◆ REQUIRED WORK ◆
An exact copy of the lines from the one containing "Task: Collapse the" through the last line below is required; include both of those lines and no others.

──────── DATA TO PROCESS

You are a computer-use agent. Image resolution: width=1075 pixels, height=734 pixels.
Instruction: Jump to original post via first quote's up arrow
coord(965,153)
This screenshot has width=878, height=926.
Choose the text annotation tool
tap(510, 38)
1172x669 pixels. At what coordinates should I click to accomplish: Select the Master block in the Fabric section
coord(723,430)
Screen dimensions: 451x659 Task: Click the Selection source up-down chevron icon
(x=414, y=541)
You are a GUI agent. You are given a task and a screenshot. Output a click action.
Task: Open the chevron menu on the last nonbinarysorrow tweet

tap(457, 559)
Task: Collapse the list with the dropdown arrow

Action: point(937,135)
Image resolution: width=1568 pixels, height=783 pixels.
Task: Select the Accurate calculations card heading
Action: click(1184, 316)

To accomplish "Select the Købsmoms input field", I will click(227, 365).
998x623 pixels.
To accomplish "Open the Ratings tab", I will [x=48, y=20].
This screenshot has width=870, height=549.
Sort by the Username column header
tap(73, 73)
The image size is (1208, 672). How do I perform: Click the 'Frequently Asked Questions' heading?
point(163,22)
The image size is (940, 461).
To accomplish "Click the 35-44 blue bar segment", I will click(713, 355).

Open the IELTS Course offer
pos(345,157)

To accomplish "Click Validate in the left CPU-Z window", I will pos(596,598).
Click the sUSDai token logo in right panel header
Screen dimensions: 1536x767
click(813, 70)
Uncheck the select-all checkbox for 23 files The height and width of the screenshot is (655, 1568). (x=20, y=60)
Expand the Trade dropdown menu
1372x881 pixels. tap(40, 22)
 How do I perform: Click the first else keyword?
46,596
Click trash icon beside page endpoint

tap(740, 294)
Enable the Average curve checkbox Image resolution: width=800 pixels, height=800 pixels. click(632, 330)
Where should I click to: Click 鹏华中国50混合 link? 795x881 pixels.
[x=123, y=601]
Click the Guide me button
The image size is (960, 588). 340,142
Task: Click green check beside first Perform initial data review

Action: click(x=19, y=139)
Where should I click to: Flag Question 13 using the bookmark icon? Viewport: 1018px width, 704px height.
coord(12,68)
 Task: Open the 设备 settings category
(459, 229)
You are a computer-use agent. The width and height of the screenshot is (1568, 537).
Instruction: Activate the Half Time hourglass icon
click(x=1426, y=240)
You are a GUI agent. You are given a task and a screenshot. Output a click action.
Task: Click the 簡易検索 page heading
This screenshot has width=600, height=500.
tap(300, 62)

────────────────

◆ FINISHED TASK ◆
Task: Collapse the list with the dropdown arrow

Action: point(937,135)
Image resolution: width=1568 pixels, height=783 pixels.
Task: Select the Accurate calculations card heading
Action: click(1184, 316)

To accomplish "Select the Købsmoms input field", I will click(227, 365).
998x623 pixels.
To accomplish "Open the Ratings tab", I will [x=48, y=20].
This screenshot has width=870, height=549.
Sort by the Username column header
tap(73, 73)
The image size is (1208, 672). How do I perform: Click the 'Frequently Asked Questions' heading?
point(163,22)
The image size is (940, 461).
To accomplish "Click the 35-44 blue bar segment", I will click(713, 355).

Open the IELTS Course offer
pos(345,157)

To accomplish "Click Validate in the left CPU-Z window", I will pos(596,598).
Click the sUSDai token logo in right panel header
Screen dimensions: 1536x767
click(813, 70)
Uncheck the select-all checkbox for 23 files The height and width of the screenshot is (655, 1568). (x=20, y=60)
Expand the Trade dropdown menu
1372x881 pixels. tap(40, 22)
 How do I perform: Click the first else keyword?
46,596
Click trash icon beside page endpoint

tap(740, 294)
Enable the Average curve checkbox Image resolution: width=800 pixels, height=800 pixels. click(632, 330)
Where should I click to: Click 鹏华中国50混合 link? 795x881 pixels.
[x=123, y=601]
Click the Guide me button
The image size is (960, 588). 340,142
Task: Click green check beside first Perform initial data review

Action: click(x=19, y=139)
Where should I click to: Flag Question 13 using the bookmark icon? Viewport: 1018px width, 704px height.
coord(12,68)
 Task: Open the 设备 settings category
(459, 229)
You are a computer-use agent. The width and height of the screenshot is (1568, 537).
Instruction: Activate the Half Time hourglass icon
click(x=1426, y=240)
You are a GUI agent. You are given a task and a screenshot. Output a click action.
Task: Click the 簡易検索 page heading
This screenshot has width=600, height=500.
tap(300, 62)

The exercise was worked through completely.